- A parent of one child on £60,000 who gets no child benefit currently will get £1,331.20 a year from April…
- …while a parent of two children will get £2,212.60 a year from April
- Full reform of the child benefit system is still needed
Laura Suter, director of personal finance at AJ Bell, comments:
“The decision to finally raise the threshold for child benefit is a big boost to higher-rate taxpayer parents. Someone earning £60,000 a year who currently gets no child benefit thanks to the high-income charge will now get the full child benefit each year. For a parent of two children that represents a total of £2,212.60 a year from April – a decent boost for families.
“The increase to the threshold doesn’t quite go as far as raising it in line with inflation – it would have needed to increase to £65,000 to do that.
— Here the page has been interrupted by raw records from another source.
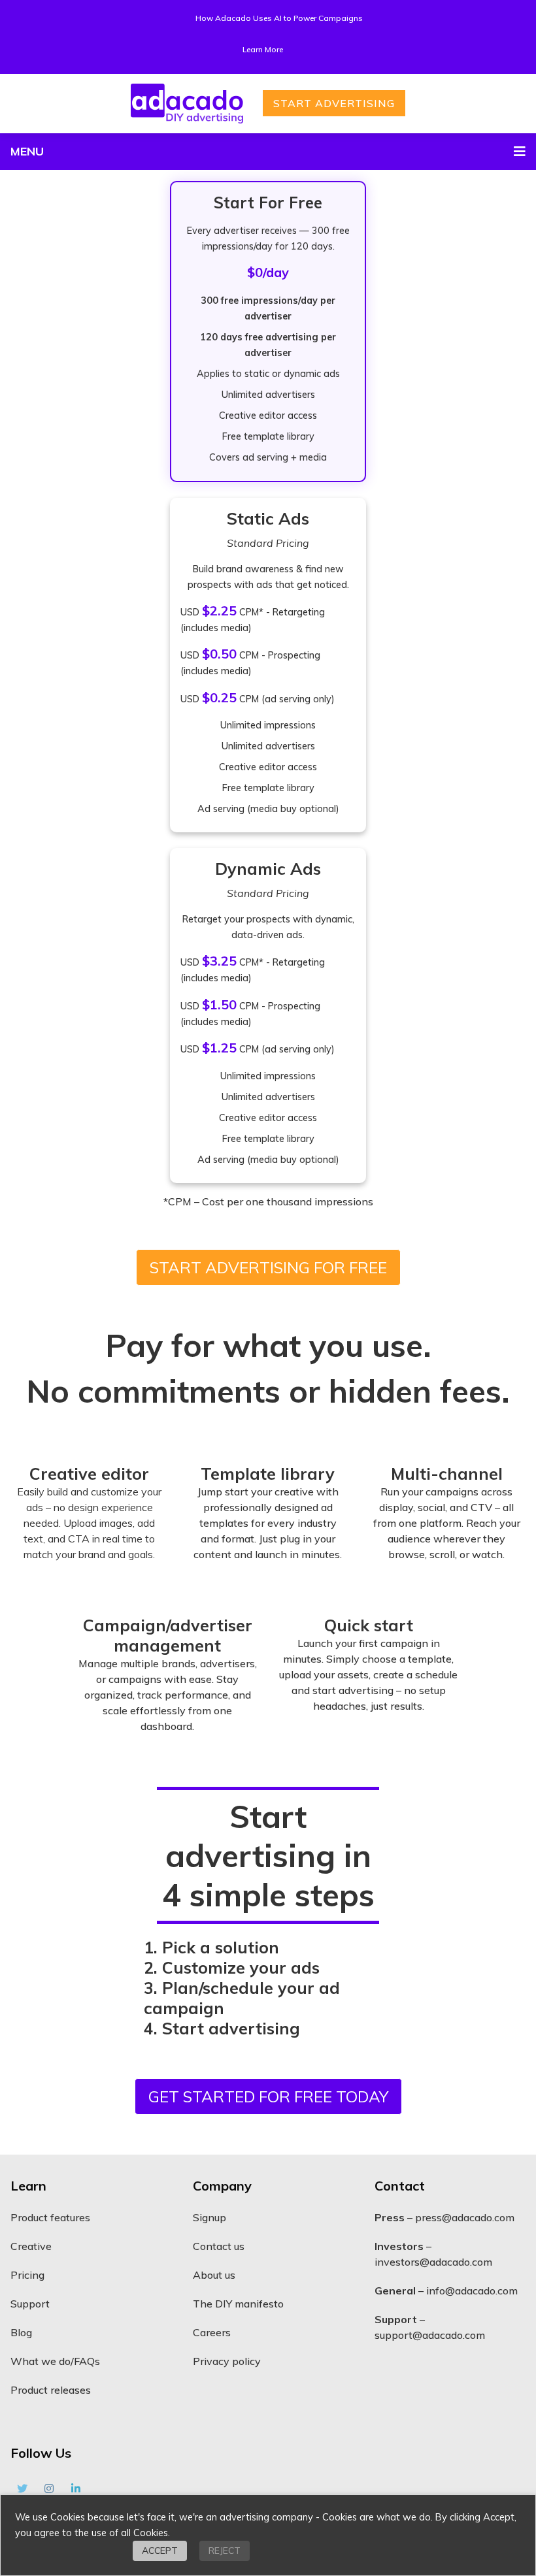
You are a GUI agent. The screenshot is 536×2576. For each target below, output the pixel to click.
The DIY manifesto (238, 2303)
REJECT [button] (225, 2550)
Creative (31, 2246)
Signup (209, 2217)
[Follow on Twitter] (22, 2488)
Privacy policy (227, 2361)
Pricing (27, 2274)
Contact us (218, 2246)
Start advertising (334, 103)
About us (214, 2274)
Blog (21, 2332)
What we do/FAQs (55, 2361)
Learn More (263, 49)
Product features (50, 2217)
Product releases (50, 2389)
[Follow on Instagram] (49, 2488)
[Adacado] (187, 103)
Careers (212, 2332)
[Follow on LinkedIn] (75, 2488)
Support (30, 2303)
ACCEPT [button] (160, 2550)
But the fact that it’s withdrawn at a slower pace means families keep more of the benefit as their earnings grow.
“The child benefit system has been ripe for reform for years. So many families have hit the high income charge, and as a result the number of families getting child benefit payments has dropped to its lowest level since records began, with the continual freeze on the threshold hitting more and more parents. According to the latest figures, a total of 683,000 families opted out of getting the payments, accounting for 1.05 million children. If these families had been eligible they could have claimed £1.15 billion in additional support.
“The move to assess child benefit based on a couple’s earnings makes sense, as currently the system punishes single earners. Currently, a sole earner on £60,000 gets no child benefit while two earners each on £49,000 will get the full benefit. Under the new system a sole earner on £80,000 will get no child benefit while two workers on £59,000 will get the full benefit.
“However, the government has kicked the can down the road on sorting out those thorny issues – saying it will consult and then implement in two years’ time. There’s no doubt that it’s a huge administration task for HMRC to assess couples on their household income rather than sole income, meaning there is no easy fix.
“This recent change, coupled with plans to allow parents to claim for missing National Insurance credits and allowing them to do so online all feels like fiddling at the edges of a broken system. With an election looming and parents crying out for more help with childcare support, it feels like the time to dismantle the child benefit system and rebuild it with a less complicated, more common-sense approach that works for families.”
How the high-income charge works:
Currently, if either you or your partner earns over £50,099, you’ll lose some of the child benefit on a sliding scale until one of you earns £60,000 – at which point you’re not eligible for any child benefit.
You re-pay the benefit at a rate of 1% of the benefit amount for every £100 you earn over that £50,000 threshold. It means if you earn £55,000, you lose 50% of the benefit – because you’re £5,000 over the limit, and at a rate of 1% per £100, that equals 50%. The exact amount of money you lose depends on how many children you’re claiming for.
From April that ratio will change so that you lose 1% of the child benefit amount for every £200 you earn over the new threshold of £60,000, meaning you lose child benefit at a slower rate than currently. It means that someone earning £70,000 will lose 50% of the child benefit they’re entitled to, while someone on £75,000 will lose 75% of the child benefit amount.